Statute of Limitations

  • Notwithstanding any applicable statutory limitations, any cause of action or claim the Party may have arising out of or relating to this Agreement or the services must be commenced within one (1) year after the cause of action accrues, or it is permanently barred.

Intellectual Property

  • The Company retains all ownership, titles, copyrights, and intellectual property rights in and to all methodologies, materials, templates, codes, workflows, and digital products created or utilized during the performance of the Agreement under US copyright and intellectual property laws.

  • The Company retains the right to utilize the generalized knowledge, experience, and skills acquired during the performance of the Service for other business purposes, provided that no confidential information belonging to the Party is disclosed to third parties.

Confidentiality

  • Both the Company and the Party agree to maintain strict confidentiality regarding all proprietary business insights, operational workflows, personal data, trade secrets, and non-public information disclosed during or after the duration of the Agreement.

Privacy, Data Protection, and Cookies

  • All data and personal information provided by the Party to the Company will be managed securely and confidentially.

  • The Company will only process and utilize the personal information of the Party to fulfill the Services agreed upon.

  • By visiting our website, the Company may gather analytical and functional usage data through cookies to optimize user experience.

  • The Company will not sell, rent, or distribute the personal information of the Party to third parties for marketing purposes.

  • The Company reserves the right to disclose personal information if required to do so by a valid legal subpoena, court order, or federal/state regulation.

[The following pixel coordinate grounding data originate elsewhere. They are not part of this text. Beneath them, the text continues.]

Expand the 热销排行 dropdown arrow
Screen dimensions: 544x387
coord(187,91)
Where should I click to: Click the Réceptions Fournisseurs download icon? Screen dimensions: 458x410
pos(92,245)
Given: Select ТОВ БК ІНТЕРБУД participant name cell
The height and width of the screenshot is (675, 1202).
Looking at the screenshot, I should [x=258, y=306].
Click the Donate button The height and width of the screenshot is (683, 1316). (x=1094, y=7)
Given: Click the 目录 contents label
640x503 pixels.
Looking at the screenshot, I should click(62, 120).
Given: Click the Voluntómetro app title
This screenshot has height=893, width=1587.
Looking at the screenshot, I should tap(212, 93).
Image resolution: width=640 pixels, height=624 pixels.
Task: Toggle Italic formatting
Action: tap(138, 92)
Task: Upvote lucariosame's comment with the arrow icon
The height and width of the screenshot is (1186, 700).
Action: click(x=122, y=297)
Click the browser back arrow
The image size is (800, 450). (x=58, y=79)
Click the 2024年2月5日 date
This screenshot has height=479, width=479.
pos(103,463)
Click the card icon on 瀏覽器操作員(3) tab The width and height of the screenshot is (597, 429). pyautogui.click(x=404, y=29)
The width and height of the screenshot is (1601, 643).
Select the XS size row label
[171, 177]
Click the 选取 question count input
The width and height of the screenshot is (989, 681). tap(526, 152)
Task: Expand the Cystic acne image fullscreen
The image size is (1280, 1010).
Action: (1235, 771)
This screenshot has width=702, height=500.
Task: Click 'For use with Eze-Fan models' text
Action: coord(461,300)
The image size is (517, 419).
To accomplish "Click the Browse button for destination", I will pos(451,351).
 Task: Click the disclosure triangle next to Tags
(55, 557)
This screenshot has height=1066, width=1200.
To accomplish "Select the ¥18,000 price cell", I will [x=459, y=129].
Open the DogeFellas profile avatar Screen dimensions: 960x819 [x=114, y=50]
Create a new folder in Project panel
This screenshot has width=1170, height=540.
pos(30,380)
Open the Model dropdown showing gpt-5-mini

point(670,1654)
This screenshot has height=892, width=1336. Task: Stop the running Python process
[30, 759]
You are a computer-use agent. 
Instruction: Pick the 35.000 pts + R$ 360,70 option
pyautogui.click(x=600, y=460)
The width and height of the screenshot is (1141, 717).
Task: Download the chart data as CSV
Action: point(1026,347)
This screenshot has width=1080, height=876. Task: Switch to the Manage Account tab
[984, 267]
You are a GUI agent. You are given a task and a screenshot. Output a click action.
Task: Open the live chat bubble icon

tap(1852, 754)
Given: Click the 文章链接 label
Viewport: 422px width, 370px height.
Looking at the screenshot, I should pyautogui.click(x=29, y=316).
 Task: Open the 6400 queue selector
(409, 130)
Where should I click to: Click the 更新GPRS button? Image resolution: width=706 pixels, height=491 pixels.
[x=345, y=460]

In such instances, the Party cannot hold the Company liable for breach of privacy, nor can it serve as grounds to terminate the Agreement.

Marketing Communications & Newsletters

  • The Party may opt-in or subscribe to our company newsletter.

  • Newsletters and operational updates are delivered via email.

  • The Party can unsubscribe from promotional communications at any time by clicking the "unsubscribe" hyperlink at the bottom of the email or by sending a direct request to the Company.

Modifications to Terms & Conditions

  • The Company reserves the right to update, change, or replace any part of these Terms & Conditions at its sole discretion.

  • Material updates will apply to existing agreements and active clients upon notice.

  • The Company will inform the Party of these updates via email.

  • Modifications to the Terms & Conditions shall become effective thirty (30) days after notification is sent.

  • If the Party does not agree to the revised Terms & Conditions, the Party has the right to terminate the current Agreement by providing written notice before the 30-day window expires.

Governing Law and Jurisdiction

  • These Terms & Conditions and any separate agreements whereby we provide you Services shall be governed by, and construed in accordance with, the laws of the state of California, without regard to its conflict of law principles.

  • Any legal action, suit, or proceeding arising out of or relating to this Agreement shall be instituted exclusively in the federal or state courts located in Santa Clara County, California.

  • The United Nations Convention on Contracts for the International Sale of Goods is explicitly excluded from application to this Agreement.